Для того чтобы корабли могли беспрепятственно идти Северным морским путем, необходимо изучить характер льдов, установить закономерность их движения, определить более легкий, близкий и безопасный путь для судов. Все это, естественно, невозможно сделать в одном полете. Требуется постоянное наблюдение за движением льда. Поэтому еще до начала морской навигации самолеты уходят далеко в море и исчерчивают его поверхность галсами — маршрутами разведок. Галсы накладываются друг на друга с определенным временным интервалом, например через каждые десять дней.
Такая разведка ведется регулярно и на больших площадях, что позволяет иметь общую картину ледовой обстановки по всему Арктическому бассейну. Эту разведку называют стратегической, и начинается она за один-два месяца до начала морской навигации, а заканчивается через месяц после завершения ее.
Когда же выходят на трассу морские корабли, ледовая разведка носит чисто тактический характер, так как проводится непосредственно в интересах судов. В этом случае протяженность маршрутов намного меньше, зато данные о состоянии льда отличаются подробной характеристикой и содержат непременные рекомендации о лучшем пути следования каравана. Карта ледовой обстановки и рекомендации относительно курса сбрасываются на борт ведущего ледокола.
Там, где ледовая обстановка особенно сложна, самолеты «висят» над кораблями и кабельтов за кабельтовым, миля за милей ведут караван по намеченному пути вдоль всей трассы Северного морского пути.
Это и есть ледовая разведка.
Нам поручена преднавигационная, стратегическая разведка. Корабли еще в Ленинграде, Мурманске и Владивостоке принимают грузы для Севера, а мы приступаем к изучению их будущего пути.
Туман… Серые облака рваными космами коснулись льда, впитали в себя морозную влагу испарений над разводьями, заварились тугим крахмальным клейстером да так и остались в воздухе.
Зачем рисковать? Потихоньку беру штурвал на себя, самолет набирает высоту, и тотчас все внизу обволакивает молочно-белая пелена…
— Видимость! Что с видимостью?! — слышится голос старшего гидролога Дралкина.
— Туман, — односложно отвечаю ему.
Возвращается на свое место Метлицкий, быстрым взглядом окидывает приборы и, будто не для меня, произносит:
— Высотища-то, как бы голова не закружилась…
— Всего сто метров! — восклицаю в ответ. — Туман, Николай Варфоломеевич!..
— Вижу, что туман, — спокойно продолжает он. — Что мы с тобой делаем?

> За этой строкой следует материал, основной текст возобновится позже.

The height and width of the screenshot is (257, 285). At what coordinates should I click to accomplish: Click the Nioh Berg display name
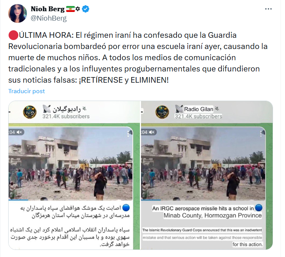[48, 9]
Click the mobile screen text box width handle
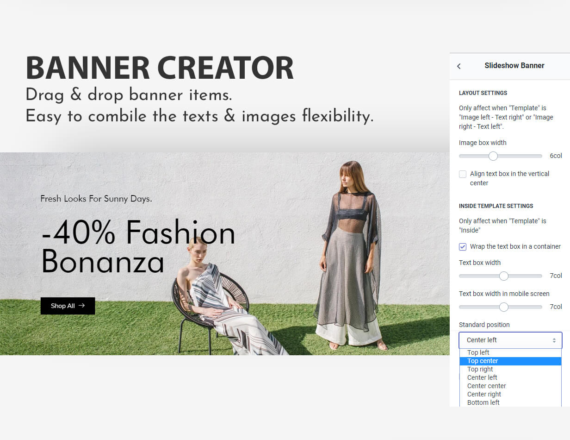This screenshot has height=440, width=570. pyautogui.click(x=504, y=307)
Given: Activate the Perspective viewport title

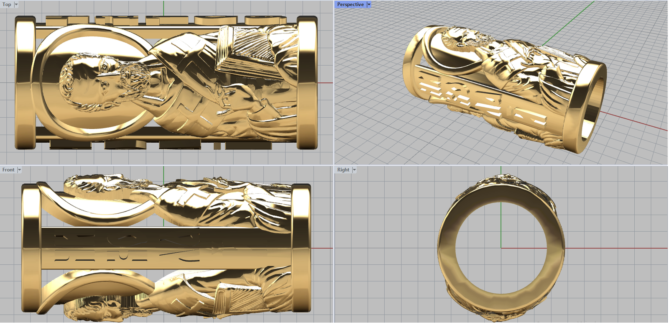Looking at the screenshot, I should 350,5.
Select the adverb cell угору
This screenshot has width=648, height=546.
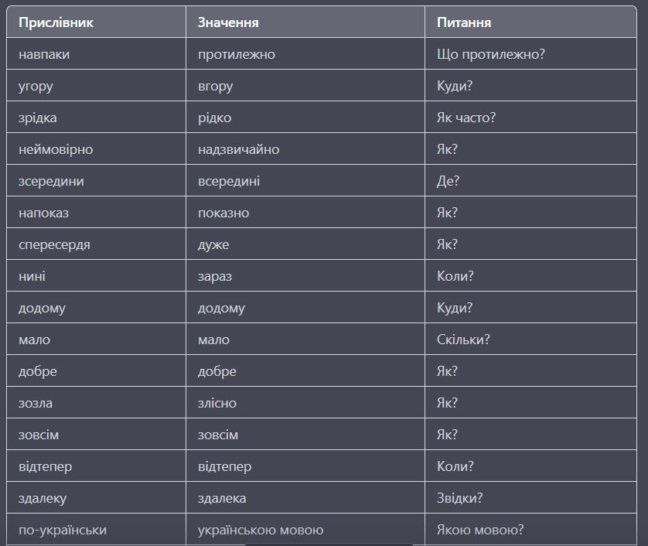coord(36,86)
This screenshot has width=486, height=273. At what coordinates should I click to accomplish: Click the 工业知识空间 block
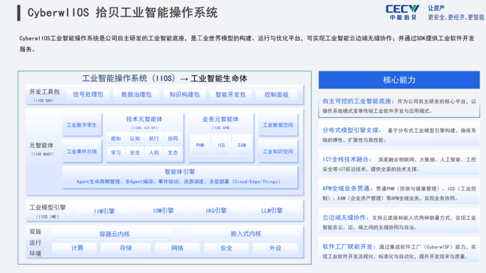(278, 151)
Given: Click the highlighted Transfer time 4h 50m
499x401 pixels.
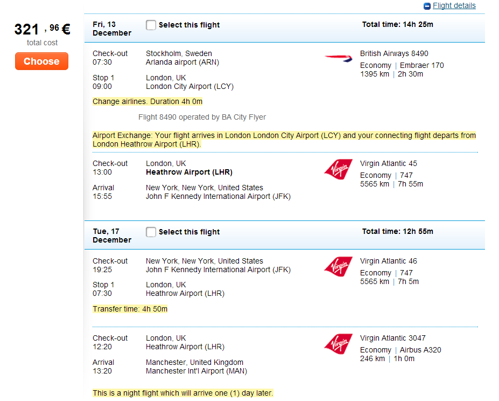Looking at the screenshot, I should (130, 309).
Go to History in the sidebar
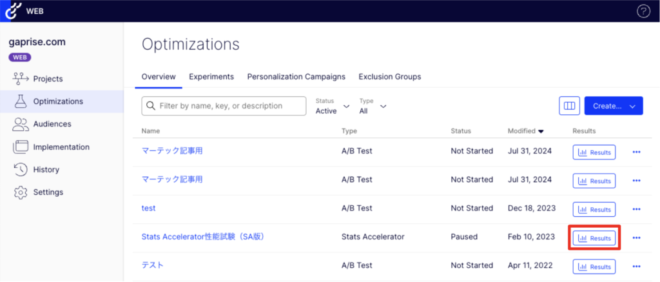The height and width of the screenshot is (282, 660). pyautogui.click(x=46, y=170)
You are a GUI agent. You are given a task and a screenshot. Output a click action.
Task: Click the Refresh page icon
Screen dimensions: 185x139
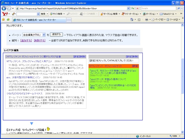click(133, 8)
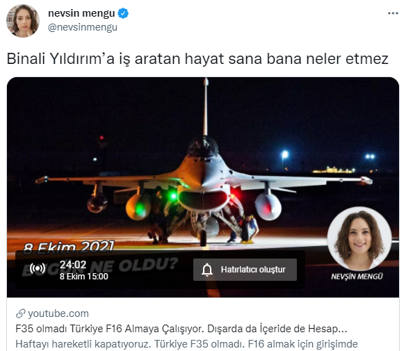The height and width of the screenshot is (351, 406).
Task: Click the nevsin mengu display name
Action: point(81,13)
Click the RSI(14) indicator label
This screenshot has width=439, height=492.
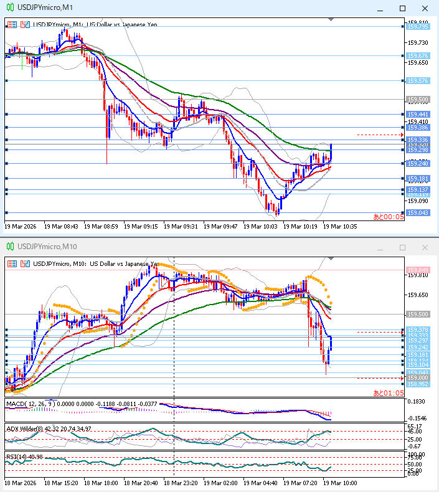17,457
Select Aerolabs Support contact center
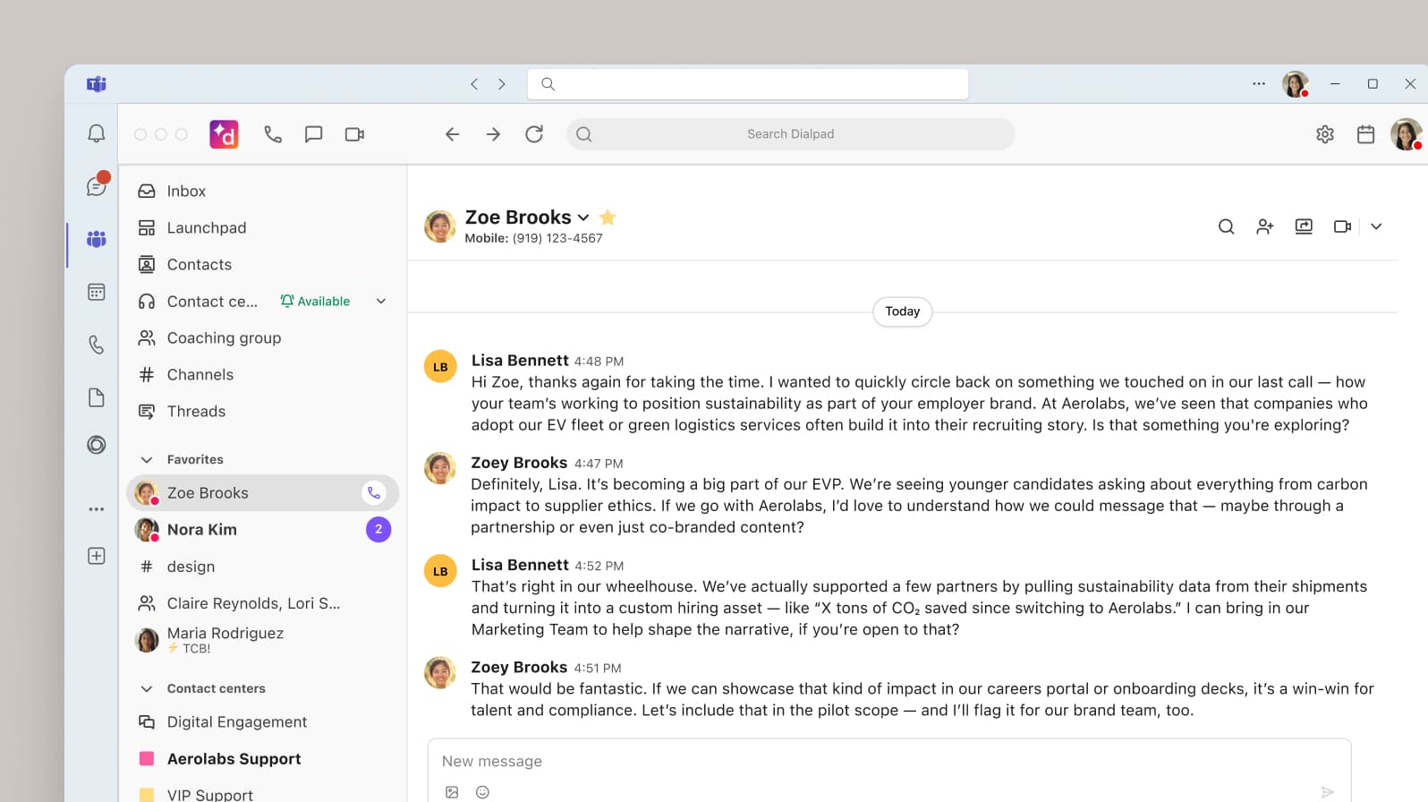Viewport: 1428px width, 802px height. pyautogui.click(x=234, y=759)
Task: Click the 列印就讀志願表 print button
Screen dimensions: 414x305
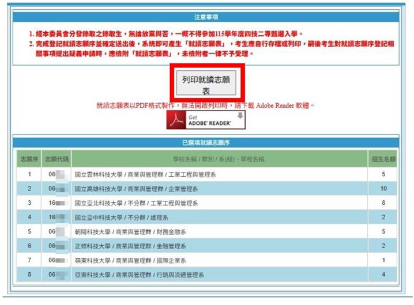Action: pyautogui.click(x=205, y=85)
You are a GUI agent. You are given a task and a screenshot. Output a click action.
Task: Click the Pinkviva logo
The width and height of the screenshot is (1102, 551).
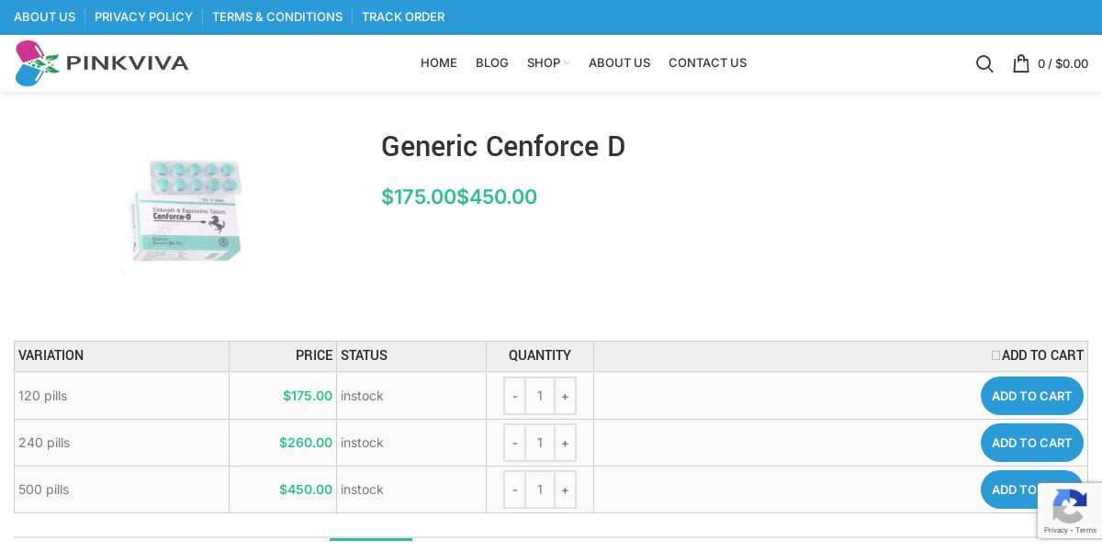[x=102, y=63]
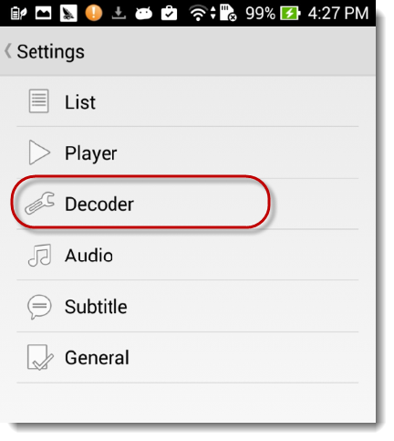This screenshot has height=441, width=394.
Task: Tap the Android robot notification icon
Action: click(143, 14)
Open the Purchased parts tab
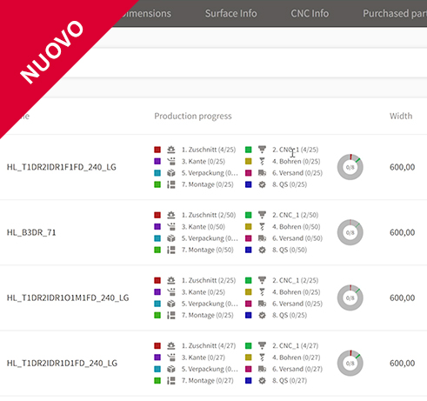The height and width of the screenshot is (401, 427). click(395, 13)
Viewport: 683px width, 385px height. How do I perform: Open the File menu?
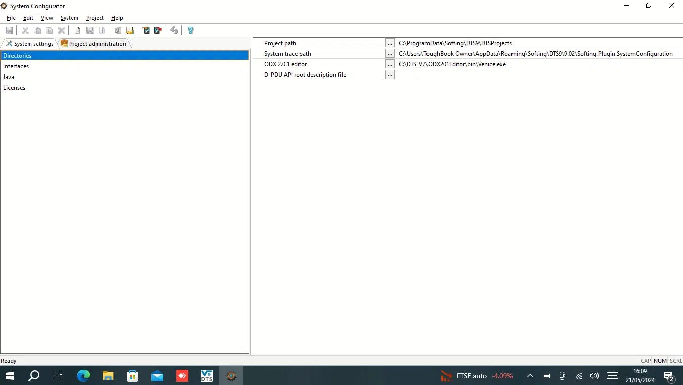click(x=11, y=18)
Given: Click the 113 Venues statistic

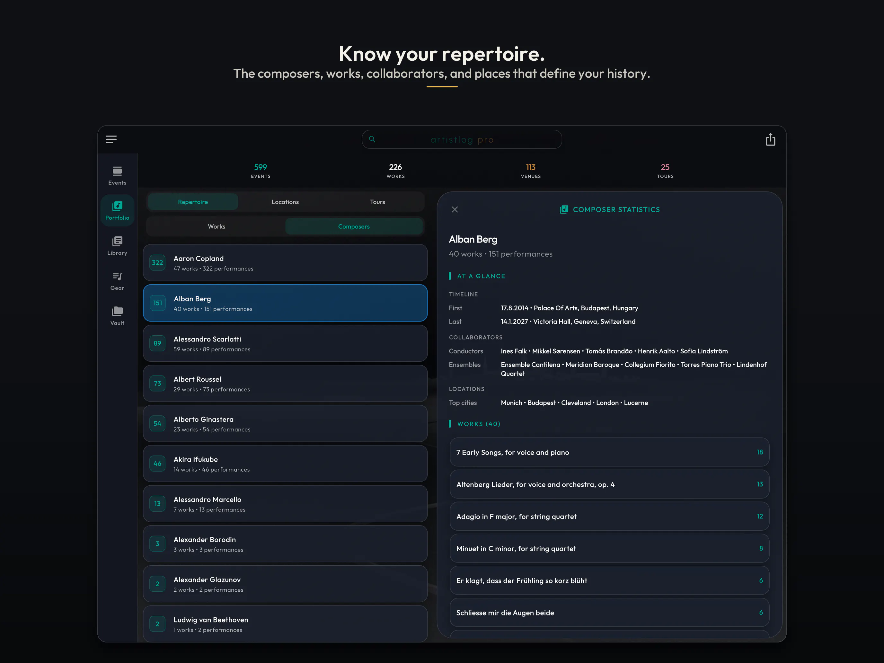Looking at the screenshot, I should 530,171.
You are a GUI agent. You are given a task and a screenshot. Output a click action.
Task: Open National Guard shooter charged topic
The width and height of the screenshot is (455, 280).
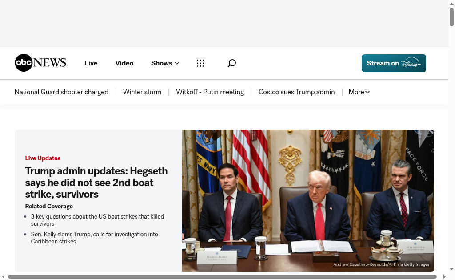pos(61,92)
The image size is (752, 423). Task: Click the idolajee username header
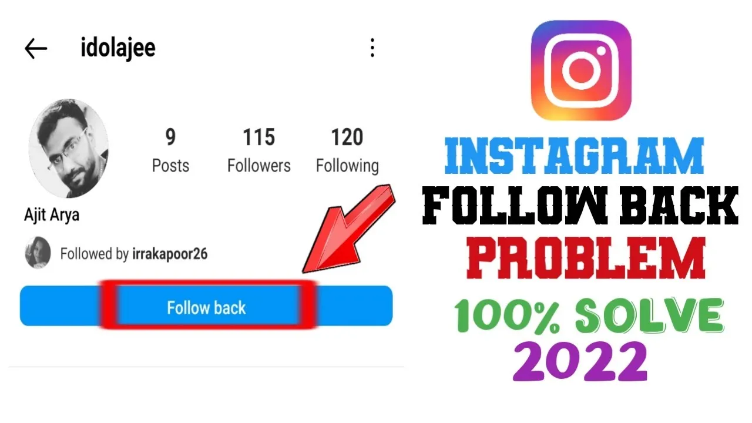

Ледовую разведку. Что видим? Ничего. Это «ничего» гидрологи на карте желтым карандашом закрашивают. Выходит, что мы за свою работу двойку получаем. Снижайся!
— Пятьдесят метров!
— Давай еще ниже. Видимости-то нет…
— Двадцать пять!
— Спокойно, парень. Еще немного ниже.
— Николай Варфоломеевич, земля рядом!..
— Так надо. Это, парень, ледовая. Привыкай.
Самолет идет на высоте десяти — пятнадцати метров. Только с этой высоты еще можно как-то разглядеть характер льда, и гидрологи продолжают работу.
— Страшно? — склонившись к моему уху, спрашивает Митя.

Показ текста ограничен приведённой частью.